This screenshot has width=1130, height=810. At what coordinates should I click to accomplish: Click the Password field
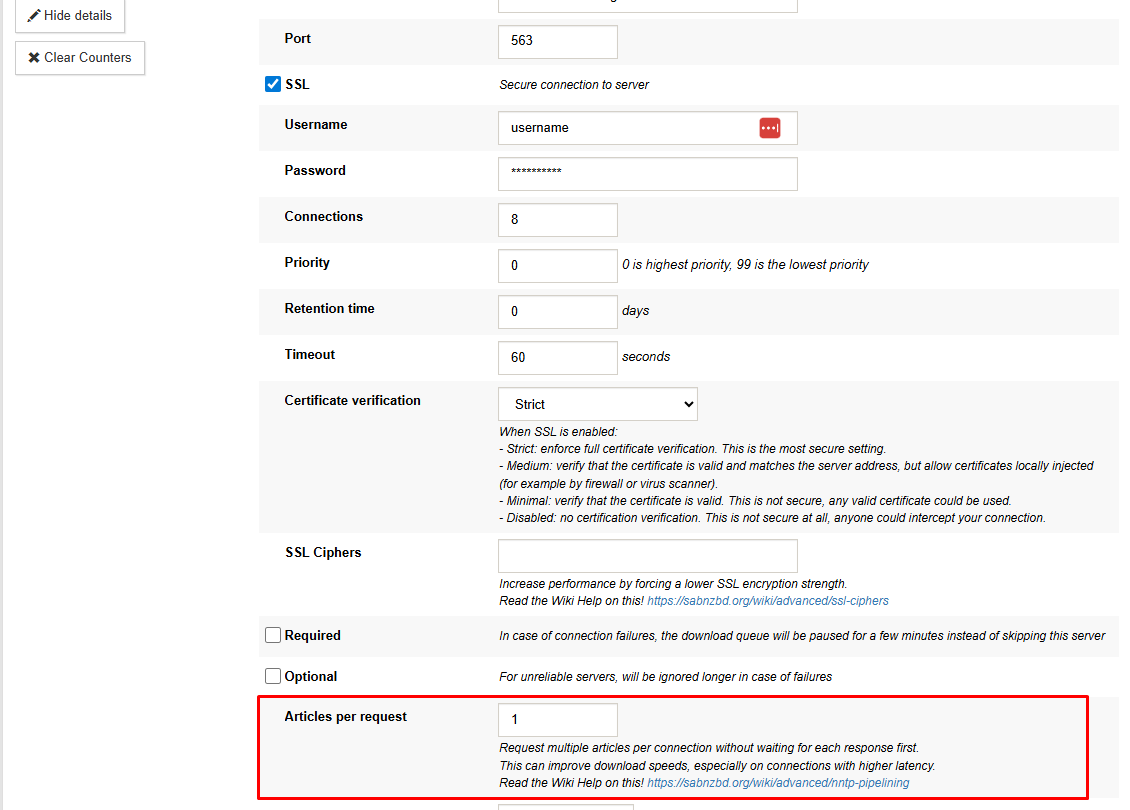[x=647, y=173]
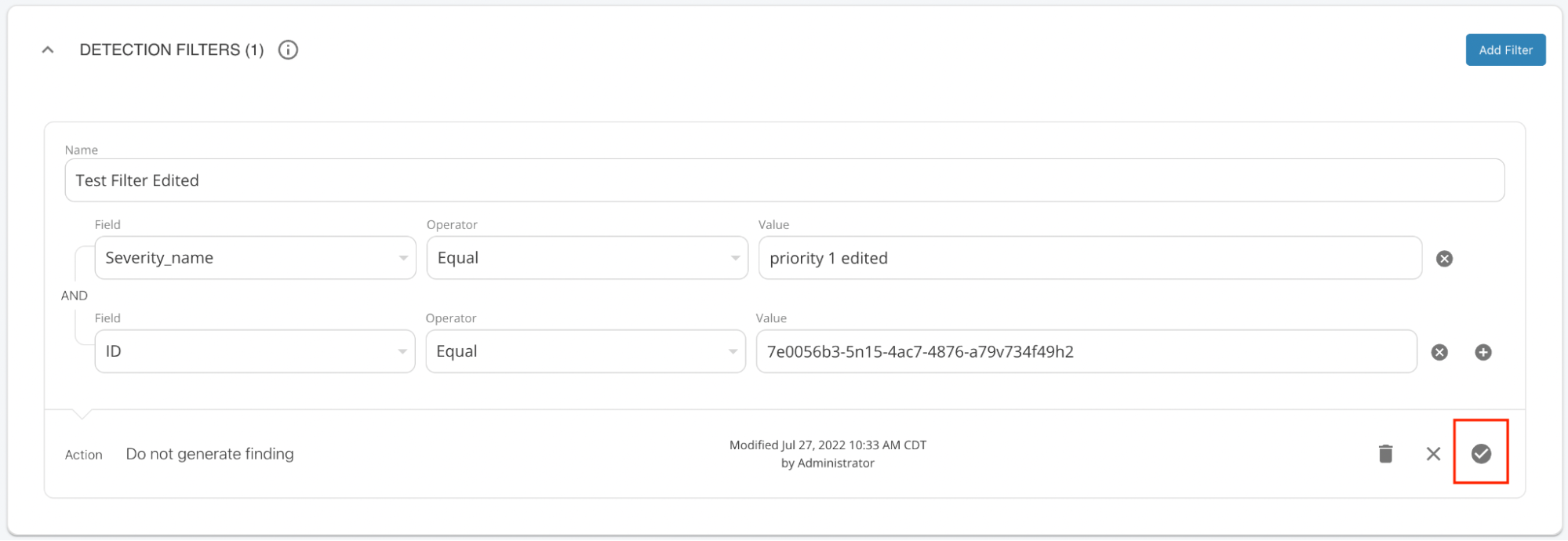The image size is (1568, 541).
Task: Focus the filter Name input field
Action: (x=784, y=180)
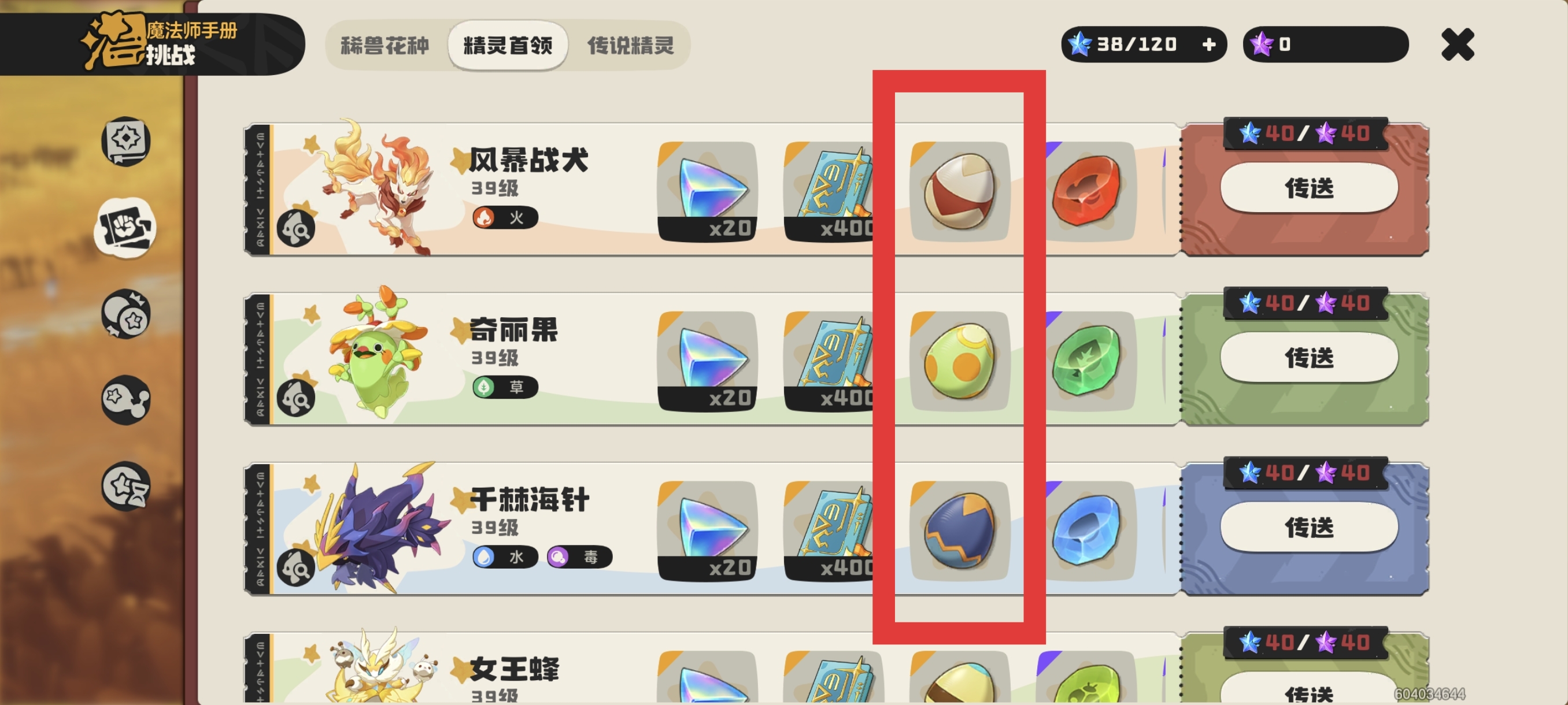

**SET EXERCISE**
Render every line of the items above as a JSON list of strings, one string per line, with blank lines omitted. Leave the pictures out of the answer.

**THE REPLY**
[
  "This screenshot has width=1130, height=810. At what coordinates should I click to accomplish: Click the Password field",
  "[x=647, y=173]",
  "The image size is (1568, 541).",
  "Task: Focus the filter Name input field",
  "Action: (x=784, y=180)"
]